### SOURCE PASSAGE
--- start ---

Summary
The scene of the play is an undefined space in front of Agamemnon's palace in Argos, with a tower in the background. On the top of that tower is a Watchman. He begs the gods to deliver him from his yearlong task of watching all night long, every night. He is watching, as Agamemnon's wife, Clytemnestra, who thinks like a man, has ordered, for the beacon fire that will signal that the Greeks have taken Troy. He keeps himself awake by singing and by weeping for the disorder in the house (that is, the royal house, the family of the kings), and he hopes for the fire that will bring good news.
He sees the fire, and cries out in joy at the light that will have the citizens of Argos dancing in triumph. He goes to tell Clytemnestra the news, praying that the lord of the house, Agamemnon, really will come back and he can take in his own his master's loved hand. He will say nothing more about the situation in the house (an ox is on his tongue, as he expresses his inability to say more); if the house could speak, it would have a tale to tell.
The Chorus enter, old men of Argos who are helping the queen govern as members of the Council. As they enter and march around the space, they chant:
It is now ten years since the Menelaus and Agamemnon, sons of Atreus and rulers, Menelaus of Sparta and Agamemnon of Argos, led the Greeks against Troy, like vultures robbed of their young who lament, and some god hears them and sends the Fury against those who have robbed the nest. So Agamemnon and Menelaus are sent by Zeus against Paris for his violation of the sacred bond between host and guest in the stealing of Helen from Menelaus when Menelaus was his host. Yet all that suffering and death for one woman! Well, it will go as it will, and we who were too old to go with the army stay here, with no strength in us, leaning on staffs.
They then face the palace and ask Clytemnestra (who is not present) why she has sent for them and why she has ordered sacrifices on all the altars of the city. Then they sing and dance the first choral ode of the play. They tell how, before the ships sailed from the port of Aulis, an omen came-two eagles tearing apart the body of a pregnant hare. The seer Calchas read this as an omen that the two sons of Atreus would destroy Troy, but prayed that it was not also an omen of ill. Artemis loves the young of all beasts and so must hate the slaughter of the hare. May she not send adverse winds, Calchas prayed, leading to the need of a horrible sacrifice that will lead to hatred within the family.
The refrain of this part of the song of the Chorus is, "Sing sorrow, sorrow, but may the good prevail." The song then continues with a prayer to Zeus. The first ruler of the universe, Ouranos, was defeated by Kronos, and Kronos by Zeus, whose victory all should hail. Zeus has ordained that men learn by suffering.

--- end ---

### INSTRUCTION 1
For the summary of the play's opening, decide whether each statement agrees with it: (a) The Watchman is watching for the beacon fire on Clytemnestra's orders. (b) Clytemnestra is present when the Chorus ask why she has sent for them. (c) The Chorus are old men of Argos. Answer yes or no for each, quoting the deciding words of the summary exactly.
### INSTRUCTION 2
Please render this sentence from the summary of the play's opening into Spanish: "Zeus has ordained that men learn by suffering."
### INSTRUCTION 3
Quote the summary of the play's opening word for word, starting at "The Chorus enter, old" and ending at "leaning on staffs.".

### SUPPLIED ENTRIES
--- start ---

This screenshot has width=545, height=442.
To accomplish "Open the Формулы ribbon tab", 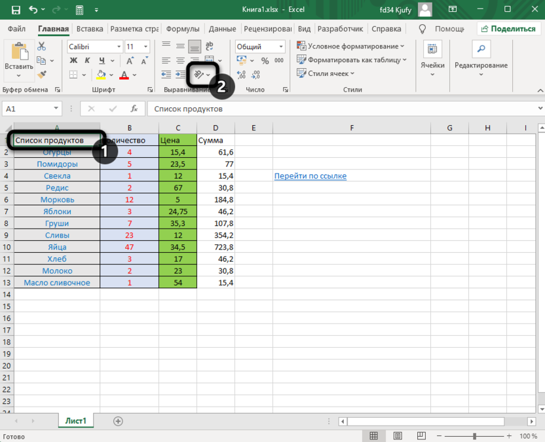I will pyautogui.click(x=183, y=29).
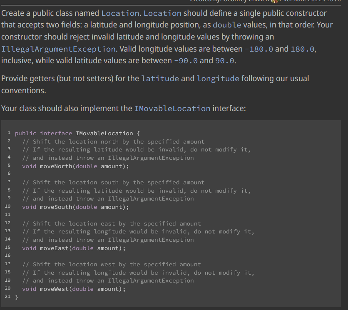Click the 90.0 highlighted value in the instructions
The image size is (348, 310).
(x=225, y=60)
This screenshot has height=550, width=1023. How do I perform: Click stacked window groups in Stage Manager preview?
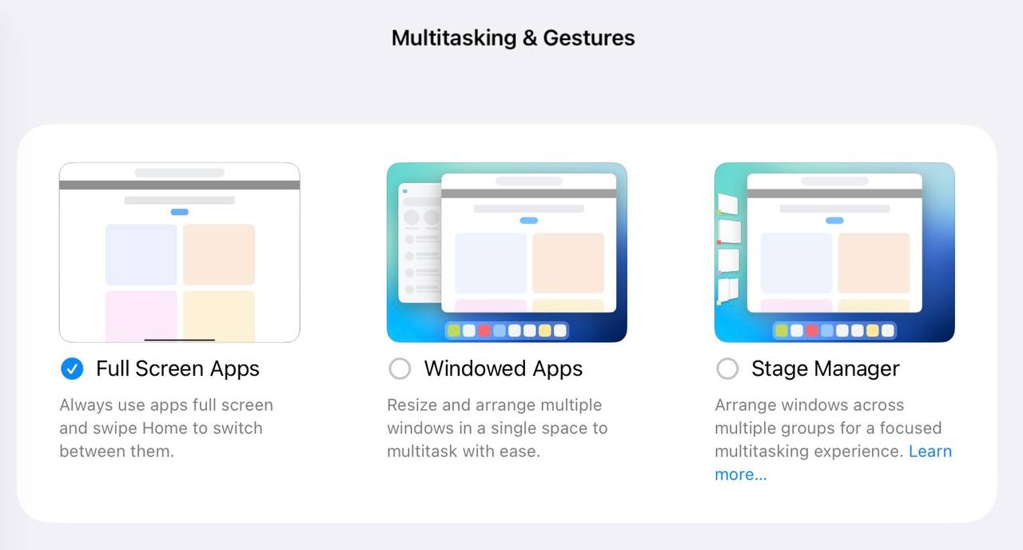(728, 248)
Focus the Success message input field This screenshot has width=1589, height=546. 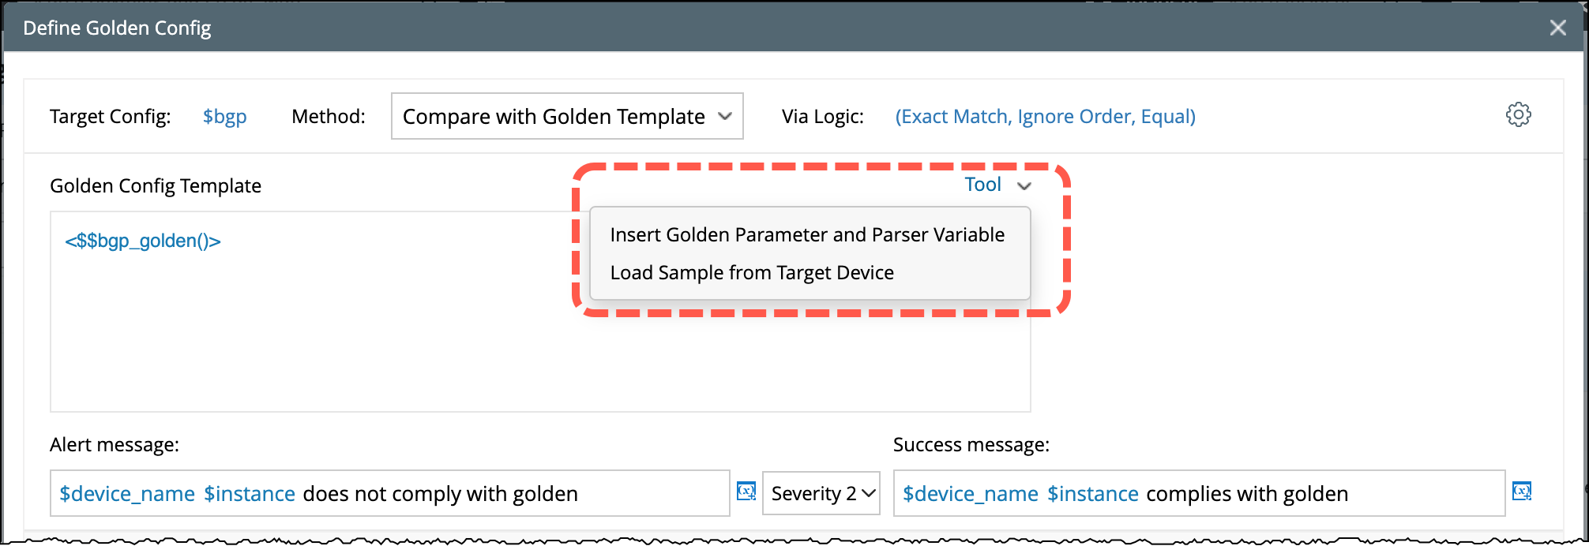pyautogui.click(x=1422, y=494)
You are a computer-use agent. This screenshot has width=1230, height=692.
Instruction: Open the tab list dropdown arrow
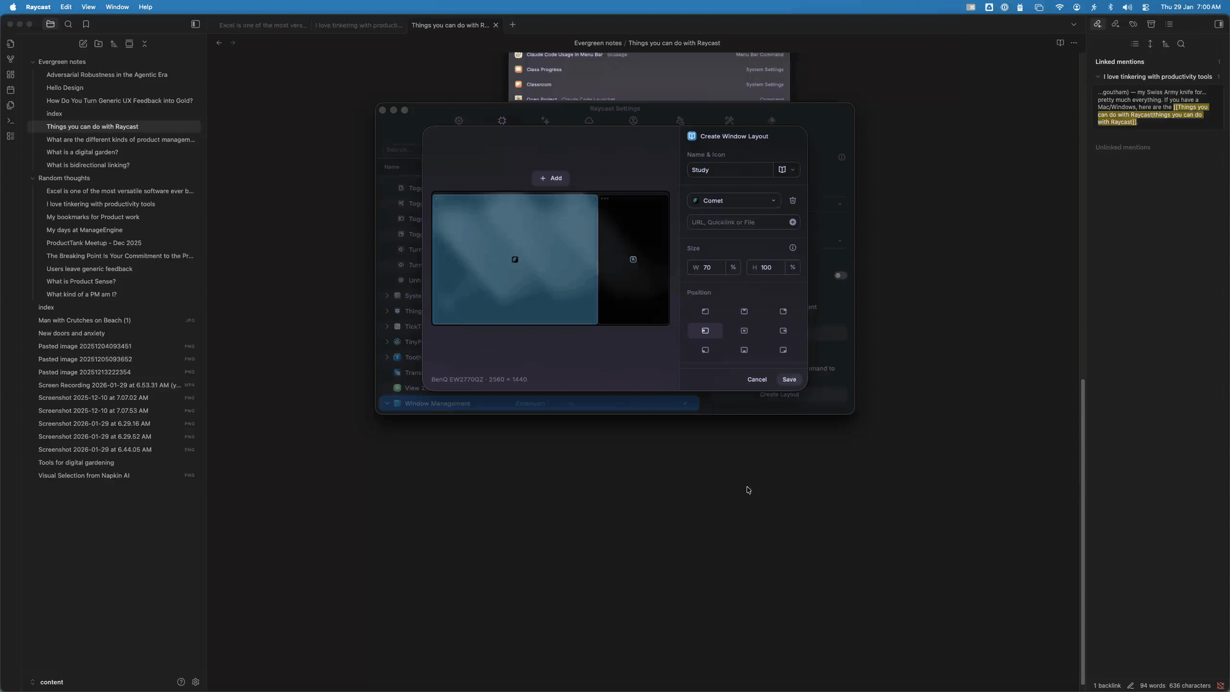click(x=1074, y=24)
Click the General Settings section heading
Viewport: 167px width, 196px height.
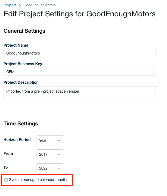coord(24,31)
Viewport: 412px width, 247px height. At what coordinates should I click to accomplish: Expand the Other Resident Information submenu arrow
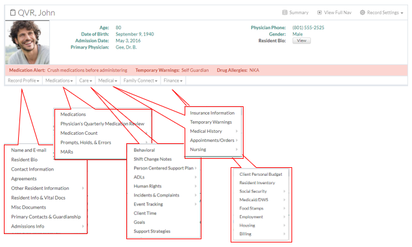click(83, 188)
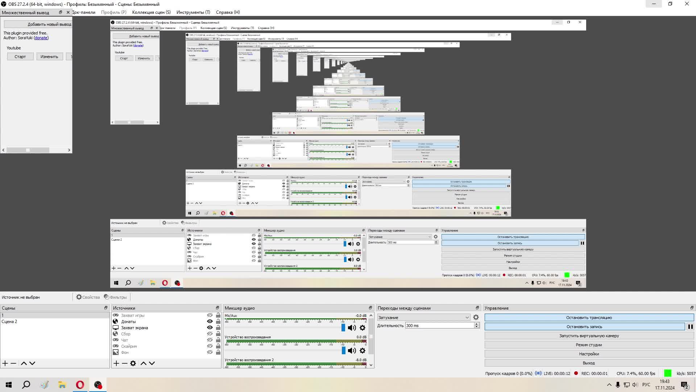Open source properties gear in Источники toolbar

[x=133, y=363]
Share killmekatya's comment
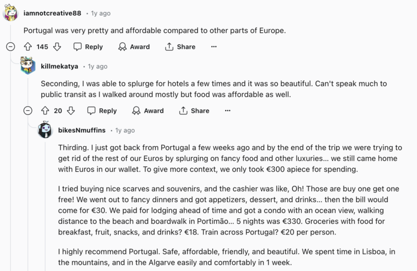Image resolution: width=417 pixels, height=271 pixels. (194, 111)
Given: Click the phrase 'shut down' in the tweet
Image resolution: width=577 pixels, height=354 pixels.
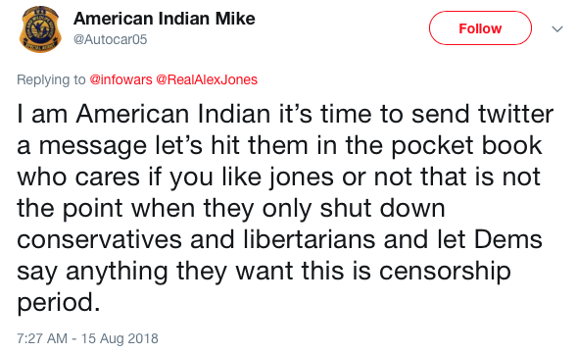Looking at the screenshot, I should [x=382, y=208].
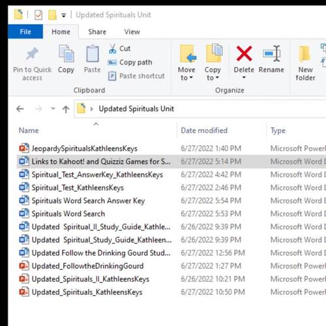Click the Copy documents icon in Clipboard group
Viewport: 326px width, 326px height.
pos(67,53)
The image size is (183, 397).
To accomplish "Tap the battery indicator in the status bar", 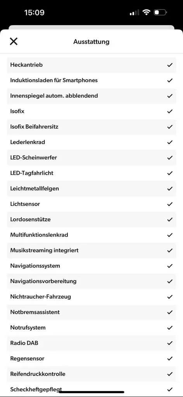I will coord(160,12).
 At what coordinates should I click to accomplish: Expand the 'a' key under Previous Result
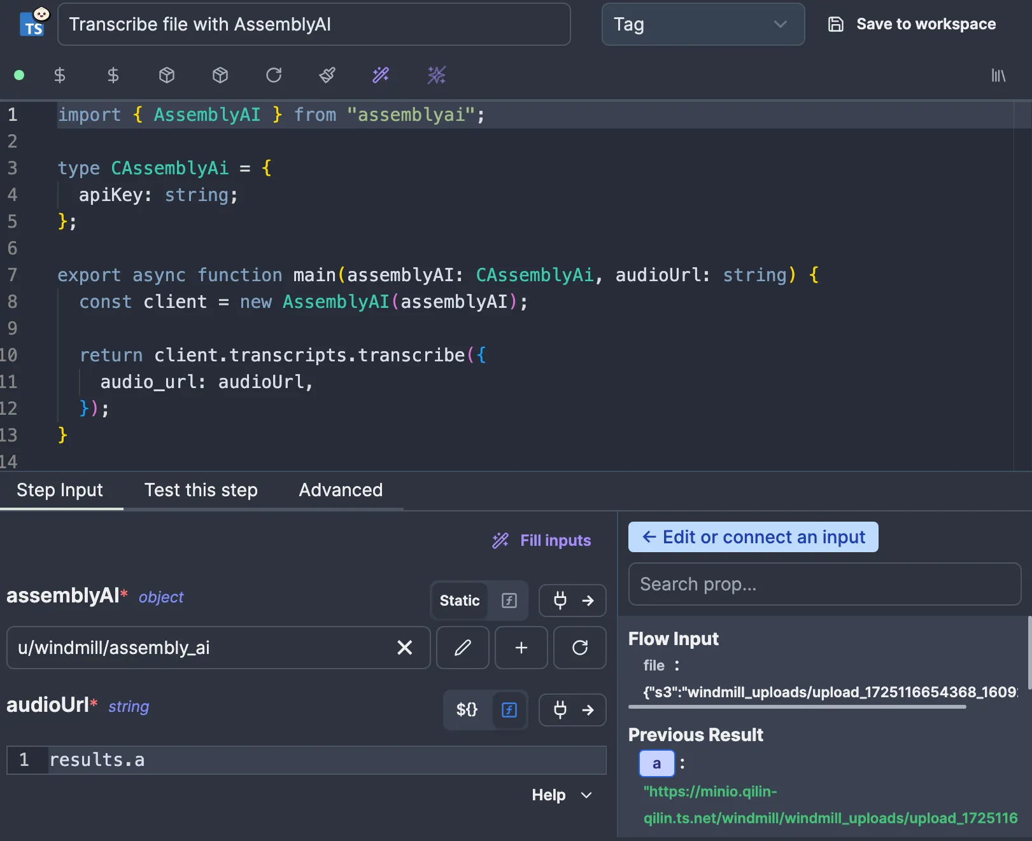(x=656, y=763)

--- end ---

### TASK OUTPUT 1
(a) Yes: "He is watching, as Agamemnon's wife, Clytemnestra, who thinks like a man, has ordered, for the beacon fire that will signal that the Greeks have taken Troy."
(b) No: "ask Clytemnestra (who is not present)"
(c) Yes: "The Chorus enter, old men of Argos who are helping the queen govern as members of the Council."

### TASK OUTPUT 2
Zeus ha dispuesto que los hombres aprendan por medio del sufrimiento.

### TASK OUTPUT 3
The Chorus enter, old men of Argos who are helping the queen govern as members of the Council. As they enter and march around the space, they chant:
It is now ten years since the Menelaus and Agamemnon, sons of Atreus and rulers, Menelaus of Sparta and Agamemnon of Argos, led the Greeks against Troy, like vultures robbed of their young who lament, and some god hears them and sends the Fury against those who have robbed the nest. So Agamemnon and Menelaus are sent by Zeus against Paris for his violation of the sacred bond between host and guest in the stealing of Helen from Menelaus when Menelaus was his host. Yet all that suffering and death for one woman! Well, it will go as it will, and we who were too old to go with the army stay here, with no strength in us, leaning on staffs.